What could have triggered his interest in Manipravalam is, his proficiency in many languages, the already prevailing Manipravalam works in Kerala before his time and the influence of Manipravalam compositions of his contemporary – Muthuswamy Dikshitar.
Out of the compositions of Swathi Tirunal that are available, the following are the compositions in Manipravalam style:

AlarsaraSurat Chapu
Hante JeevanayakaNilambariJhampa
Hanta InanenduGauri
Hanta na ninnuPantuvarali
Indirapati VilangumNavarojRupakam
Kantanodu Cennu
Kintu Ceyvu naanKalyaniRupakam
Kulirmati Vadane
Manasi DussahamAhiri
Manasi Madana TapamSuratiAdi
Sundarange KantaTodiRupakam
Tellupolum KripaKurinjiChapu

He has composed many Group Kritis.  Among them the ‘Utsava Prabhandam’ kritis, consisting of 12 songs and 42 verses are in Manipravalam.  These songs are prefixed and suffixed by a good number of ‘Slokams’ in Manipravalam.  Most of his Manipravalam compositions employ a combination of Malayalam and Sanskrit for the lyrics.  Perhaps he is the only known composer to have composed so many songs in Manipravalam.  Some of his poetical works are also in Manipravalam.

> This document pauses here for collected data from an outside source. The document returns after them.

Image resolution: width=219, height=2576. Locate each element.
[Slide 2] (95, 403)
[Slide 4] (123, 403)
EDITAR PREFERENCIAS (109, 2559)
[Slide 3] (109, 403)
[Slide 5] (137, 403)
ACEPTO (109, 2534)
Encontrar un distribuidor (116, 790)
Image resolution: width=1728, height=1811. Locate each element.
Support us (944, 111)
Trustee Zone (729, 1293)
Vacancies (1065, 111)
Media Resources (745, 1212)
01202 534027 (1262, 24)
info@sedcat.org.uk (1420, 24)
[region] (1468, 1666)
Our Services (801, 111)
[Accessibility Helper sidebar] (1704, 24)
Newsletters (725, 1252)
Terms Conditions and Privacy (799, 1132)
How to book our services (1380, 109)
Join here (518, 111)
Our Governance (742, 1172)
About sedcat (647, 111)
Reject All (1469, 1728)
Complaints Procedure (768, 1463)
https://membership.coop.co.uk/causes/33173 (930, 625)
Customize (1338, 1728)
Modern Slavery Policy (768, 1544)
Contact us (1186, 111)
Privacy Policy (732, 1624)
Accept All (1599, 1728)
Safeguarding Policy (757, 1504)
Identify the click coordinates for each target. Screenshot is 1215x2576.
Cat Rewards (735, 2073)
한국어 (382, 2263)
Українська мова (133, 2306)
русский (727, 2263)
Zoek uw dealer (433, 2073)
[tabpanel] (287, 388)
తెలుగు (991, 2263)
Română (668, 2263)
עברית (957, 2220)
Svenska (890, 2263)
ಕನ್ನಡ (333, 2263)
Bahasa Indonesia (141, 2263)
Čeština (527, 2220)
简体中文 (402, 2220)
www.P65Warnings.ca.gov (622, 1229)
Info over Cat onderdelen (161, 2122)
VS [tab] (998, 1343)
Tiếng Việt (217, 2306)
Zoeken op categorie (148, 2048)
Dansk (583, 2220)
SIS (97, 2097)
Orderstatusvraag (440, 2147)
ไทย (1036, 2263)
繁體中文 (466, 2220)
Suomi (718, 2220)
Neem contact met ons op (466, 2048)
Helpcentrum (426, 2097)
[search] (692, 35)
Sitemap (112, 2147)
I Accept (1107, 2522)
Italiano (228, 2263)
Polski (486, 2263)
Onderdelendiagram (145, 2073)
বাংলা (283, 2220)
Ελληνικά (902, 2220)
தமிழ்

Another popular composer of recent times who has employed Manipravalam in some of his compositons is Vidwan M.D. Ramanathan.  Some of his Manippravalam kritis known to us are:  Innamum I Chalame  (Begada Ragam, Adi Talam), ‘Kanda Unakkinda’(Todi Ragam,Adi Talam) and ‘Palayamam’ (Begada Ragam, Rupaka Talam).

There could be more composers who have employed Manipravalam style and hence the list is not exhaustive. However there is no doubt that it would be greatly rewarding to unearth those compositions to bring to light the beauty and uniqueness of this special work.